I was well-equipped to do something with the book but was in the middle of my own writing career and a multitude of projects with Texas Instruments. We had collaborated on Blue OP Nine, the Dad’s biographical account of life as a forward observer in the Battle of Bougainville, 1943-44. I would write and self-publish the Bear Kotah series of novels and two historical fiction projects before turning back to Company K in 2024, all the time with certain words from my youth firmly in mind: “You start something, you finish it.”
I started by reviewing Dad’s career and how he had come to write a historical novel. He graduated from the Fort Sill Field Artillery and Officer’s Candidate School in January 1943. He had joined Battery F, 161st Field Artillery, Arkansas City, KS in 1940 and deployed to the Aleutian defense when the war broke out. He was shipped back to attend Fort Sill’s field artillery school in the fall of 1942. He graduated with Class 48 in January 1943. After a short leave he shipped to Hawaii and then to the Americal Division in the South Pacific.
Now a Second Lieutenant, Dad was placed in charge of a 247th Field Artillery forward observation post (OP) atop a 125-foot banyan tree on Bougainville. It was outside the U. S. perimeter overlooking the Torokina River and hills to the northeast. The Army had reinforced the U.S. Marines in pushing the Japanese out of the Empress Augusta Bay area to secure enough land for an air strip. The Japanese Imperial 6th Division artillery launched a counterattack in the pre-dawn hours of March 8, 1944, and continued until the Japanese withdrew March 27. Gibson and his rotating NCO support operated around the clock for ten days directing counterfire on glimmers of enemy cannon flashes from the caves and jungle-covered hills.
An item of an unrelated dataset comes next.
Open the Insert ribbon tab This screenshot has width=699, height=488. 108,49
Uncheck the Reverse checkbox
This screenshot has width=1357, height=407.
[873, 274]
Dad had to have help descending the towering post due to exhaustion and temporary loss of eyesight. He would later receive a commendation for providing the Division with the first and most accurate counterfire data. His commendation: “…On the first morning of the enemy artillery shelling Lieutenant Gibson was the first observer to report enemy gun flashes and throughout the remainder of the period his observation post proved to be the most efficient observation post in all the Division… The success of the post was entirely due to the tireless conscientious efforts of Lieutenant Gibson.”
Dad was promoted to First Lieutenant and flew aerial observation missions before volunteering for General Douglas MacArthur’s Philippines operations. He was commanding a flotilla of landing craft by the time the war ended. He returned to the U.S. in August 1945 and was offered a post as artillery instructor at Fort Sill. He passed on that to focus on a growing family at home. Opportunity came again with the Korean War but he had to pass due to medical issues remaining from the South Pacific. He was discharged from federal service but assumed command of the Kansas National Guard unit in our hometown of Arkansas City. He served in that capacity until resigning in 1949 to focus on a civilian career which eventually led well away from home. By 1951 there were seven of us to support, Mom, Patty, me, Roger, Rick, Becki and Ronnie.
Speaking briefly to family prior to his grandson’s U. S. Marine Corps commissioning ceremony, and a month before his death, the elder commended Trent A. Gibson on accomplishments in the First Gulf War, but advised, “In days ahead you will learn that no matter how much you give, or sacrifice, or the honors bestowed…it will never, ever be enough.”
Young Gibson went on to serve the USMC with distinction in numerous roles and the Middle East wars for some 26 years. He passes on his experience and the principles of “one man can make a difference,” in domestic and international speaking and training roles.